The announcement got me thinking about tablet operating systems. We've got five now, right? Apple of course has the iPad running iOS, HP now has the TouchPad running WebOS, Blackberry has the PlayBook running Blackberry OS, and a host of companies are headed to market with Android Honeycomb and Windows 7-based tablets.
So how is HP going to get a piece of the tablet-buying pie?
More generally, how are consumers going to make out heads-or-tails from all these choices? In corporate settings IT departments will examine the pros and cons of each OS and pick the right tool for the job, but down at the local Best Buy, what's going to set these tablets apart from each other?
Sure, savvy gadget freaks can point out the differences but an iPad and the TouchPad sitting side by side look awfully darned similar. (Check out Engadget's side by side comparison.) You turn on the tablet and you see a screen with icons. Again, you and I can immediately spot huge differences but will the average consumer who has decided to join the tablet revolution?
So, here's this consumer who has decided to get a tablet. To his eyes, they all look the same turned off. As he powers them up and starts playing with them, they first seem very similar and then slowly differences start becoming apparent. With enough fooling around the potential customer can start understanding the differences. That's a good first step.
But which one to choose? Think of all the debate and hand-wringing that some people go through deciding between a Mac and a Windows computer. When buying a tablet they don't have two choices, they have five.
I suggest that the typical consumer will decide based on a few factors. If they have a smartphone they'll get a tablet with the same OS; that generally makes sense (says the guy with a Droid and an iPad). Why? Apps. Once you've invested (either in terms of money, time or routine) in a set of apps it just makes sense to keep using them in a bigger format. Apps tend to lock us into an OS.

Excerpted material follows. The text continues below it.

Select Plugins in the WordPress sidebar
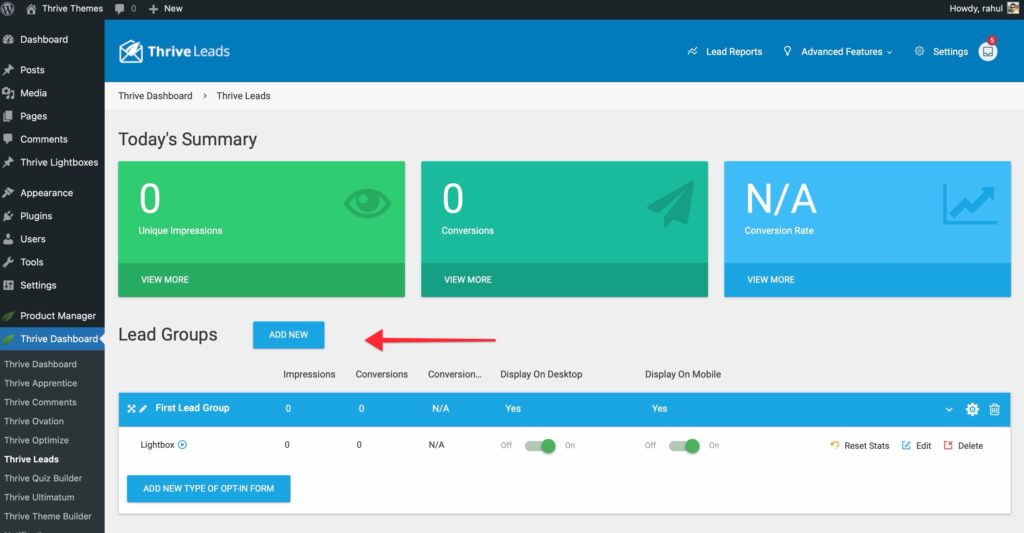The width and height of the screenshot is (1024, 533). pyautogui.click(x=36, y=216)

In the event they don't have a smartphone, they're going to go with what their friends have. Probably their interest springs from having used a friend's device and they want to replicate that experience. Statistically the friend is most likely to have an iPad or possibly (by the time the TouchPad launches this summer) an Android tablet.
Alternatively they go with a Windows tablet because they know what Windows is.

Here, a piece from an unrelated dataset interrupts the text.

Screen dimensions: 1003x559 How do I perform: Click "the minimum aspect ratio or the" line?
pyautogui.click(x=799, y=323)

So back to HP; the TouchPad looked very interesting during the presentation but who are they going to sell it to? Sure, they've got the Palm Pre audience sewn up, but how big of a market share is that?
A lot depends on pricing and no one is talking about costs yet. If I were HP, I'd sell the Pre 3 and the TouchPad in a bundle package at a nice discount, just to get the platform off the ground. Maybe a shared data plan across them both. They're designed to work so well together; more so than any other platform we've seen. During the presentation Sachin Kansal, HP's Director of Product Management, focused a lot on how seamlessly you could go from Pre to TouchPad and back again in some cases just by tapping the two devices against each other. It was an impressive demo.

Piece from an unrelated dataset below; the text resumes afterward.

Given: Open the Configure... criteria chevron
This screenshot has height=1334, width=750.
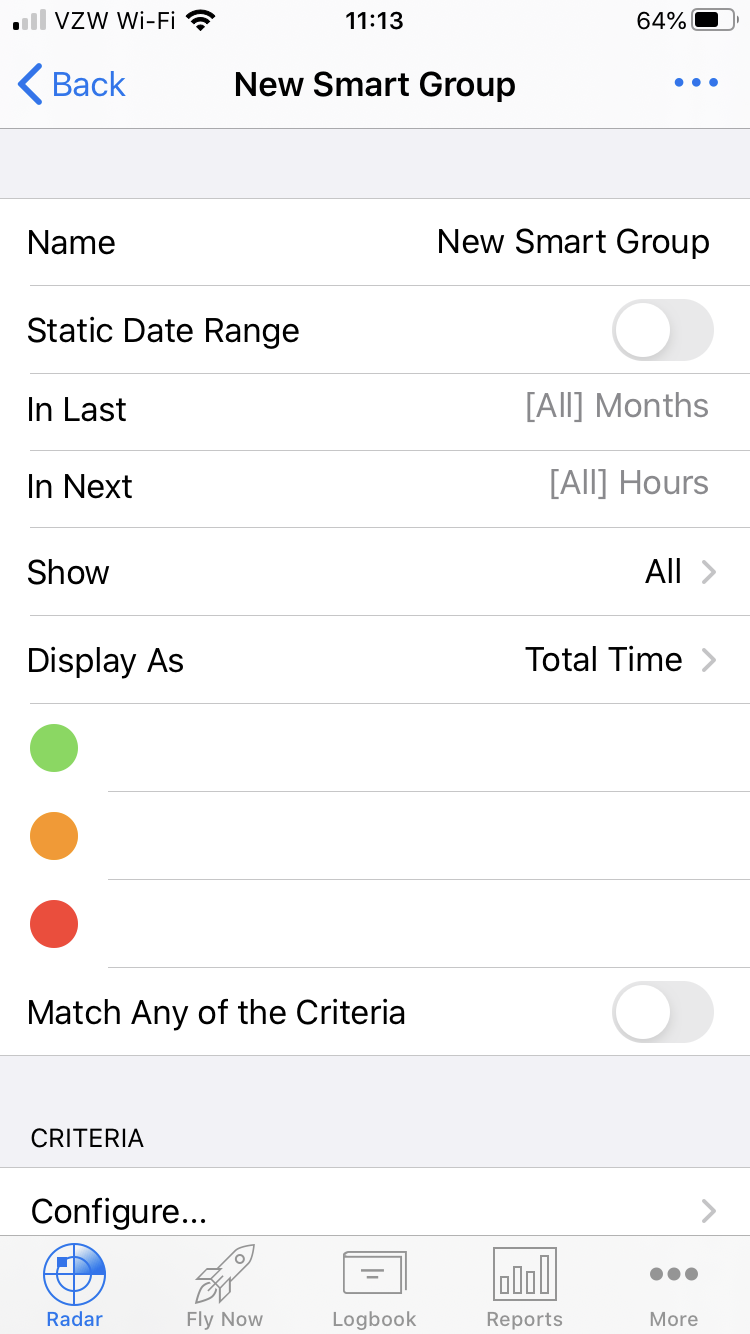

Next, woo app developers in a big way. WebOS already has the cornerstones of the app world (I refer to, of course, Angry Birds and a Kindle app) but HP needs to keep watching what's hot in the app world and offering incentives to port apps from iOS or Android over to WebOS.
Last, we know the WebOS is coming to HP computers in some format. Get that program going ASAP. That's an excellent backdoor into the lives of consumers. Get them hooked on WebOS by bundling it free with the computer they bought at Wal-Mart, then upsell them a TouchPad that runs the same applications.
The point is, Apple has a huge headstart in this market, and Android has a full head of steam (and remember, by the time the TouchPad is shipping we'll have seen iPad 2 and the Motorola Xoom will be old tech). HP is starting out behind; it's going to take some radical thinking to jump-start the TouchPad bandwagon.
If you were HP, how would you sell this device?